Par exemple, les rapports financiers accessibles au public de 1999 à 2018 montrent que les 15 plus grandes sociétés biopharmaceutiques avaient des revenus totaux de 7,7 milliards de dollars. Au cours de cette période, ils ont dépensé 2,2 milliards de dollars en coûts liés aux activités de vente, générales et administratives et 1,4 milliard de dollars en R&D.
La plupart des mêmes entreprises ont également dépensé plus pour acheter leurs propres actions, une pratique connue sous le nom de rachats d’actions, que pour la R&D au cours de cette période, notent les auteurs, ce qui soulève des questions sur les engagements envers une recherche biopharmaceutique vraiment précieuse et risquée.
La justification des prix élevés des médicaments pour compenser les dépenses de R&D ignore également les investissements publics importants dans la découverte et le développement de médicaments, ajoutent-ils. Cela signifie que la société paie potentiellement deux fois pour de nouveaux médicaments, d’abord sous la forme de recherche subventionnée par l’État et ensuite à cause des prix élevés des produits.
De plus, la plupart des nouveaux médicaments n’apportent que peu ou pas de valeur clinique ajoutée, expliquent-ils.
Par exemple, dans les années 1970 et 1980, environ 1 nouveau médicament sur 6 (16 %) approuvé par la FDA offrait des gains thérapeutiques importants. Pourtant, les analyses des rapports d’évaluation des médicaments par les organismes d’évaluation des technologies de la santé en France et en Allemagne dans les années 2010 suggèrent que la plupart des nouveaux médicaments n’offrent que peu ou pas de valeur clinique ajoutée, seule une fraction offrant des améliorations importantes ou majeures.
Angelis et ses collègues reconnaissent que, du côté positif, la plupart des produits en cours de développement entre 1997 et 2016 ciblaient de nouveaux mécanismes d’action, mais affirment qu’il y a également eu un changement d’orientation par rapport aux médicaments à succès, ciblant généralement les maladies chroniques et vendus en gros volumes dans le monde, aux médicaments « de niche » ciblant des maladies rares ou des indications étroites pour lesquelles des prix élevés peuvent être facturés.
« Compte tenu du montant dépensé pour les activités autres que la recherche et le développement et du fait que la plupart des nouveaux médicaments n’ajoutent que peu ou pas de valeur thérapeutique, en théorie, l’industrie biopharmaceutique pourrait générer davantage d’innovations de valeur médicale avec ses ressources existantes », déclarent-ils. « Il est peu probable que cela se produise, cependant, sans intervention ou réglementation gouvernementale tout au long du cycle de vie des nouveaux médicaments. »

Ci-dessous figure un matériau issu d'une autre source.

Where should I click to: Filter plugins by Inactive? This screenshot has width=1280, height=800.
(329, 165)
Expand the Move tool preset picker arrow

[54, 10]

En tant que tels, ils soutiennent que les gouvernements, les décideurs politiques, les régulateurs des médicaments, les organismes d’évaluation des technologies de la santé et les payeurs « doivent repenser les incitations à une innovation biopharmaceutique de valeur, en créant des environnements politiques et réglementaires qui répondront aux objectifs de santé publique.
« Le monde a besoin d’un écosystème de l’industrie de la santé véritablement basé sur la valeur pour inciter et récompenser les améliorations des résultats sanitaires et de la santé de la population tout au long du cycle de vie des nouveaux médicaments », concluent-ils.